Task data —
Start of Block

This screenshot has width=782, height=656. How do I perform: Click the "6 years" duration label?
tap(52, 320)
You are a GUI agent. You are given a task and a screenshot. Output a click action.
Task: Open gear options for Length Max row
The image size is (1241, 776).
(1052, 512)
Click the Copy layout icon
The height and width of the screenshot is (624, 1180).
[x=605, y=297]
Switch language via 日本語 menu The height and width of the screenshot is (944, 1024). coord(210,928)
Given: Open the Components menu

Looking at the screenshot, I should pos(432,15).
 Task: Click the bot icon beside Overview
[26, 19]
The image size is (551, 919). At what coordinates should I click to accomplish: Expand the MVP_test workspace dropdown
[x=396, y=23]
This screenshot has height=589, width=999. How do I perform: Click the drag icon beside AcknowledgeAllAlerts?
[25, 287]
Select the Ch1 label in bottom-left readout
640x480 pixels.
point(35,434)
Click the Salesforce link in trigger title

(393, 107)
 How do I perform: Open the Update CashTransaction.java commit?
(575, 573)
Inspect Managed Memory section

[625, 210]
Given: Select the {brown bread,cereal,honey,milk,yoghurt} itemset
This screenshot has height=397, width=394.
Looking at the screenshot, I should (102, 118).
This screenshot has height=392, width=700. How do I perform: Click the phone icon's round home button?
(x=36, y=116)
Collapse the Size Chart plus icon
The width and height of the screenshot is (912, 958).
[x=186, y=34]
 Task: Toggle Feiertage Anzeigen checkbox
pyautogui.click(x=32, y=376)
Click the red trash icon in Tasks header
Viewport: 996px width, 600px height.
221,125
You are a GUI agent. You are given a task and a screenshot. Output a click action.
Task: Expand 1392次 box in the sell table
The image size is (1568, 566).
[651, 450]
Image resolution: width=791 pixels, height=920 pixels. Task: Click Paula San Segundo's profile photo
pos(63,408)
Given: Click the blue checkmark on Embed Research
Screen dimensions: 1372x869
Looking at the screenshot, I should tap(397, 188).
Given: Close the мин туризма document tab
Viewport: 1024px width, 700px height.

End of Block

Your task —
Print each record from the listing above exactly as it was given.

Solution for this exercise —
This screenshot has width=782, height=656. How do I perform: Click the "6 years" duration label?
tap(52, 320)
You are a GUI agent. You are given a task and a screenshot. Output a click action.
Task: Open gear options for Length Max row
The image size is (1241, 776).
(1052, 512)
Click the Copy layout icon
The height and width of the screenshot is (624, 1180).
[x=605, y=297]
Switch language via 日本語 menu The height and width of the screenshot is (944, 1024). coord(210,928)
Given: Open the Components menu

Looking at the screenshot, I should pos(432,15).
 Task: Click the bot icon beside Overview
[26, 19]
The image size is (551, 919). At what coordinates should I click to accomplish: Expand the MVP_test workspace dropdown
[x=396, y=23]
This screenshot has height=589, width=999. How do I perform: Click the drag icon beside AcknowledgeAllAlerts?
[25, 287]
Select the Ch1 label in bottom-left readout
640x480 pixels.
point(35,434)
Click the Salesforce link in trigger title

(393, 107)
 How do I perform: Open the Update CashTransaction.java commit?
(575, 573)
Inspect Managed Memory section

[625, 210]
Given: Select the {brown bread,cereal,honey,milk,yoghurt} itemset
This screenshot has height=397, width=394.
Looking at the screenshot, I should (102, 118).
This screenshot has height=392, width=700. How do I perform: Click the phone icon's round home button?
(x=36, y=116)
Collapse the Size Chart plus icon
The width and height of the screenshot is (912, 958).
[x=186, y=34]
 Task: Toggle Feiertage Anzeigen checkbox
pyautogui.click(x=32, y=376)
Click the red trash icon in Tasks header
Viewport: 996px width, 600px height.
221,125
You are a GUI agent. You are given a task and a screenshot. Output a click action.
Task: Expand 1392次 box in the sell table
The image size is (1568, 566).
[651, 450]
Image resolution: width=791 pixels, height=920 pixels. Task: Click Paula San Segundo's profile photo
pos(63,408)
Given: Click the blue checkmark on Embed Research
Screen dimensions: 1372x869
Looking at the screenshot, I should tap(397, 188).
Given: Close the мин туризма document tab
Viewport: 1024px width, 700px height.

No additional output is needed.